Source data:
▬▬▬▬▬▬▬▬▬▬

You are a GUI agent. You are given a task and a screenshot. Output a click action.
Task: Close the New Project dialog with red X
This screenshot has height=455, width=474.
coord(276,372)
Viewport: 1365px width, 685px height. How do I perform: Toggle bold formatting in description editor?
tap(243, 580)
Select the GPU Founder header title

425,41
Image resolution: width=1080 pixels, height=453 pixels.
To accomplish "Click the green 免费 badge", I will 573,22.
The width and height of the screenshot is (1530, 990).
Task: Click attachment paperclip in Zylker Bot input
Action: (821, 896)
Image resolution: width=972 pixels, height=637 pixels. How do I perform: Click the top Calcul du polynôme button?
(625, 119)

▬▬▬▬▬▬▬▬▬▬

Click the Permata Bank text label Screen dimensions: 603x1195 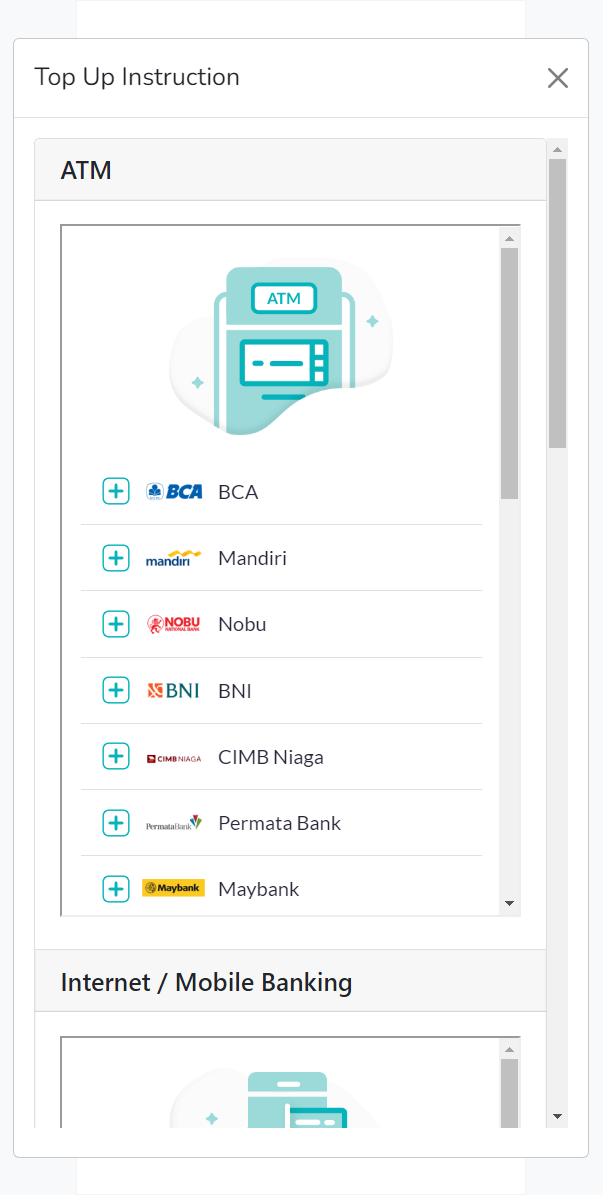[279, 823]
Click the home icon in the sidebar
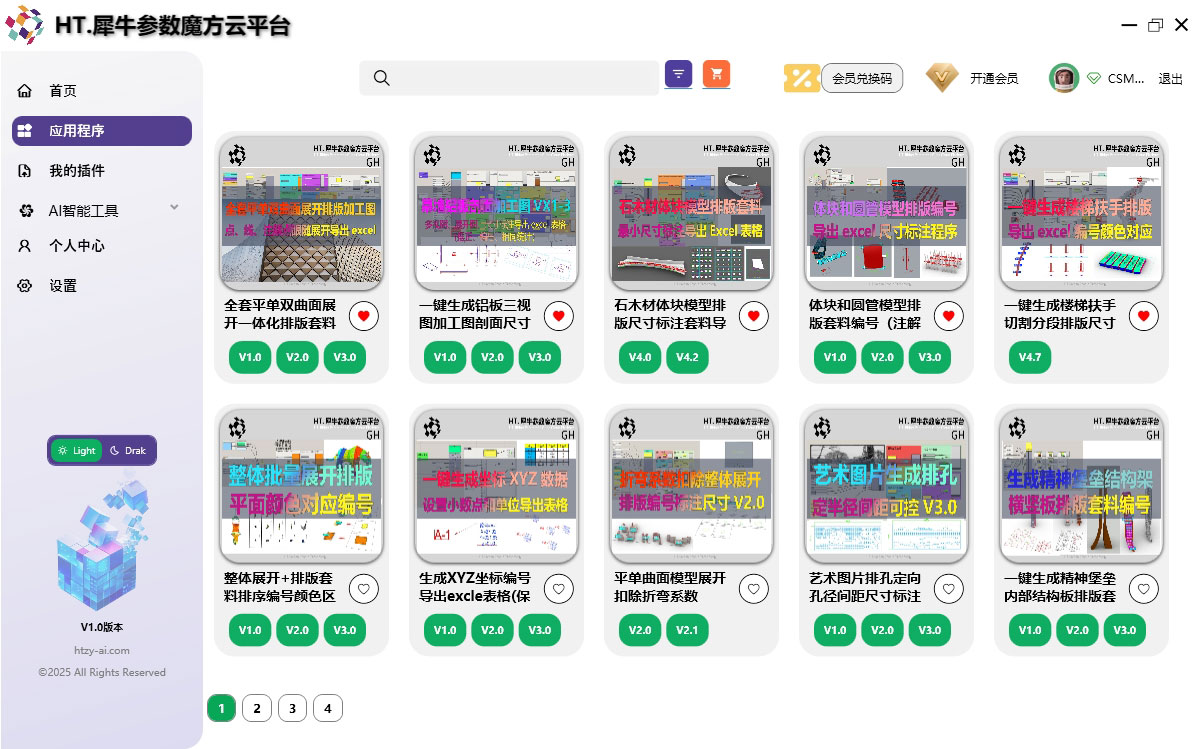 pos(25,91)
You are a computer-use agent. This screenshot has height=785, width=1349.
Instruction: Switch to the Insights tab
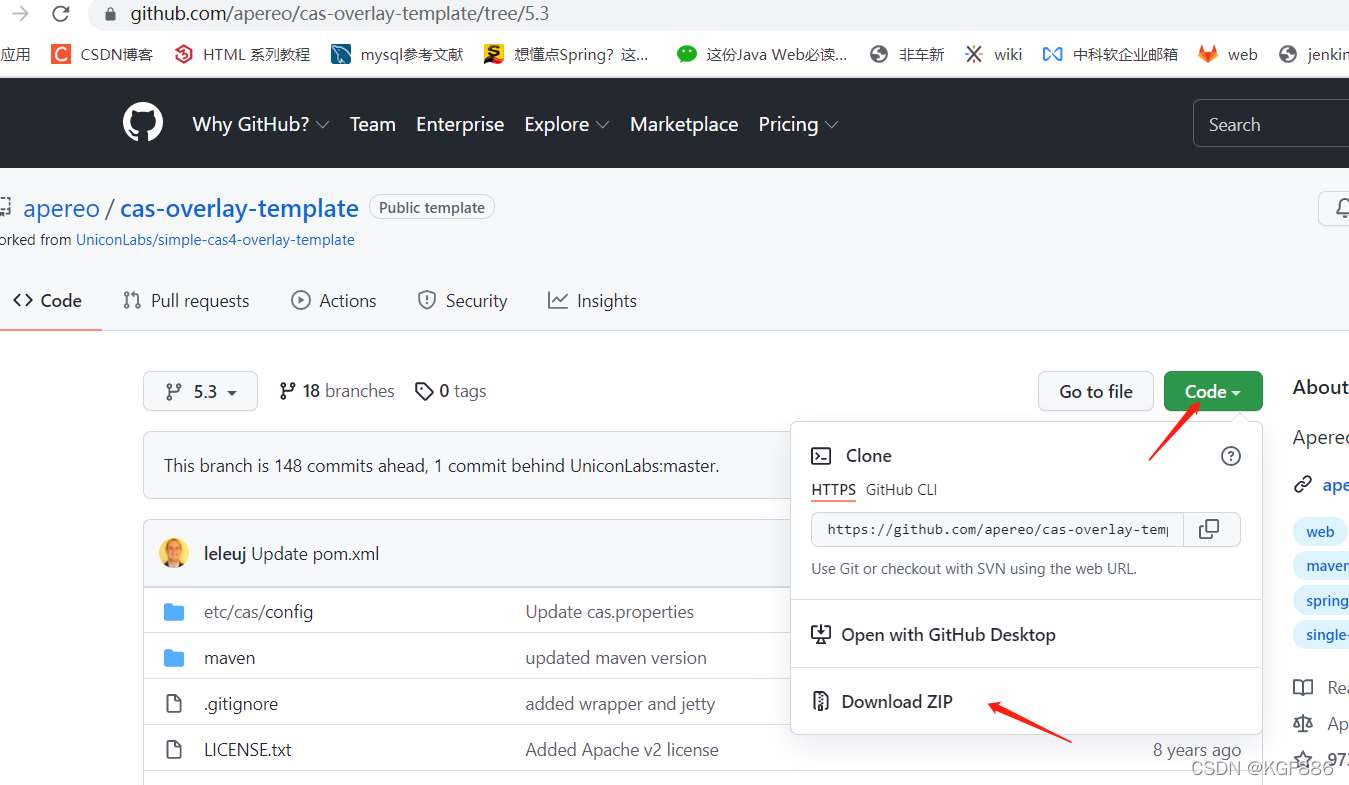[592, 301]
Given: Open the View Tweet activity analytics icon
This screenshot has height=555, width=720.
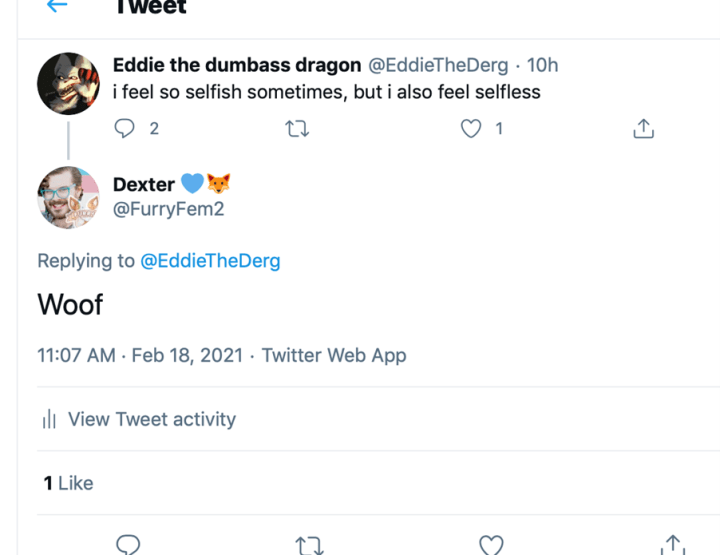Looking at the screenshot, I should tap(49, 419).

▬▬▬▬▬▬▬▬▬▬

• [Goal of the exercise]: Show every line of the entries above where the word "agent" occurs.

• [Response area]:
You are a GUI agent. You are given a task and a screenshot. Output a click action.
You are a computer-use agent. This screenshot has height=785, width=1349.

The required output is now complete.